Image courtesy of gubgib/FreeDigitalPhotos.net

I’m staring at a holiday card received from someone I haven’t seen in about 30 years. It’s from a very nice person and we’ve exchanged cards annually, but I’m re-thinking my greeting card relationships. It’s been a thorn on my side for years and now I’ve decided to get it out in the open.

Years ago, I mailed out so many holiday cards that I had to block off a good portion of the day just for that purpose. I worked in an office where address lists were circulated, setting in motion a mass mailing of obligatory cards. Whether we sincerely wished our co-workers would have a happy holiday or covertly wished they would burn in hell, the holiday cheer was spread throughout. I had it down to a science though: computerized mailing labels, customized cards embedded with our family name, and plenty of stamps purchased in advance of the holiday season post office frenzy.

Over the years, things changed. Offices don’t seem to publish those address lists anymore, probably due to privacy laws. Relationships evolve. People move away and lose touch. I began to adopt my mother’s approach, sending cards only to those who send to me.
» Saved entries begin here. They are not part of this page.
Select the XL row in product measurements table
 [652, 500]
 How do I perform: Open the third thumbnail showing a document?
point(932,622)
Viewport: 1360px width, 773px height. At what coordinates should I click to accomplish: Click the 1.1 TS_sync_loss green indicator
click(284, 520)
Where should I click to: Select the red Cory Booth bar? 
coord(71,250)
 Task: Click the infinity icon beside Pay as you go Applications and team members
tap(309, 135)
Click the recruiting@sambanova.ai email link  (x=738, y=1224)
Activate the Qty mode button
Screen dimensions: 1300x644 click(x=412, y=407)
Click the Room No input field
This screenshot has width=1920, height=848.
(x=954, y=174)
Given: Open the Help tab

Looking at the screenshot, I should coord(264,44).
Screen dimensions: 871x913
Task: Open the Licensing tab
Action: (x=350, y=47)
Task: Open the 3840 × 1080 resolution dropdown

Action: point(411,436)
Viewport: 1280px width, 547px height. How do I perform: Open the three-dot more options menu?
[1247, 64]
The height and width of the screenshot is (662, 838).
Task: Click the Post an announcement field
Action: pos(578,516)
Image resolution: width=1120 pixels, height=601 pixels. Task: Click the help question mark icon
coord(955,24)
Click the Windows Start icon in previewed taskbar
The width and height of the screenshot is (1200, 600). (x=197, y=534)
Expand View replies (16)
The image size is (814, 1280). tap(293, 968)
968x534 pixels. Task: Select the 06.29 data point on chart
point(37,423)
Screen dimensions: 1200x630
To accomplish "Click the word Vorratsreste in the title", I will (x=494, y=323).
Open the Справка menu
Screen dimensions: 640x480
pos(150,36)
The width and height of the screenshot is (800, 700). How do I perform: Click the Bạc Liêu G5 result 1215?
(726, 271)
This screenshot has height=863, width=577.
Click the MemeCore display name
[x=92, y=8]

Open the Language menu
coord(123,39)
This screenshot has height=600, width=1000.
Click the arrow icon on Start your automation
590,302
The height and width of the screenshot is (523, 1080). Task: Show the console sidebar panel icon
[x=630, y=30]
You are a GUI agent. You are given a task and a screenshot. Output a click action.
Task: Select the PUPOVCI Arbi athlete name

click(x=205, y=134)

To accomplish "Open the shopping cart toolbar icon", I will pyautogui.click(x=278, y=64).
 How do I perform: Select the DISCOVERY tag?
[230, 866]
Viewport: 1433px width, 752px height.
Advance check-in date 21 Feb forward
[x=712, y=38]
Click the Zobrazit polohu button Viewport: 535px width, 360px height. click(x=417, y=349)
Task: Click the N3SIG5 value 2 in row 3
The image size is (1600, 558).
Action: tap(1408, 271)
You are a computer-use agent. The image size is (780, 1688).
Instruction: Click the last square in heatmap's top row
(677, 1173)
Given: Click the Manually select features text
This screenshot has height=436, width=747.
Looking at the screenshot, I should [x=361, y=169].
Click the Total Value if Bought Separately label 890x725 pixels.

Some people write long letters, compelling me to do likewise, but my handwriting is terrible and I don’t know how much I want to divulge to my greeting card friends. One person encloses a two-page typed letter recapping major events of the whole year. It isn’t personalized, the same letter being sent to a multitude of people. But the letter fosters a connection on some level, as opposed to cards from people I haven’t seen in three decades stating, “Hope all is well. Everything is good here. Happy Holidays.” Rather hollow, don’t you think? They don’t include a phone number or email address, so I wouldn’t even know how to reach them should I wish to expand our greeting card relationship to something more meaningful, or perhaps dispute the assumption that all is well.

So here I sit, contemplating if I should break it off with my greeting card friends. Would they be heartbroken? Would they wonder what happened and try to reach me to affirm I am still alive? Or would they assume I am rude and never let their cards darken my mailbox again? Will my mailbox feel lonely as incoming cards dwindle down?

Oh well, happy holidays to my greeting card friends, my blog friends, my face-to-face friends and all!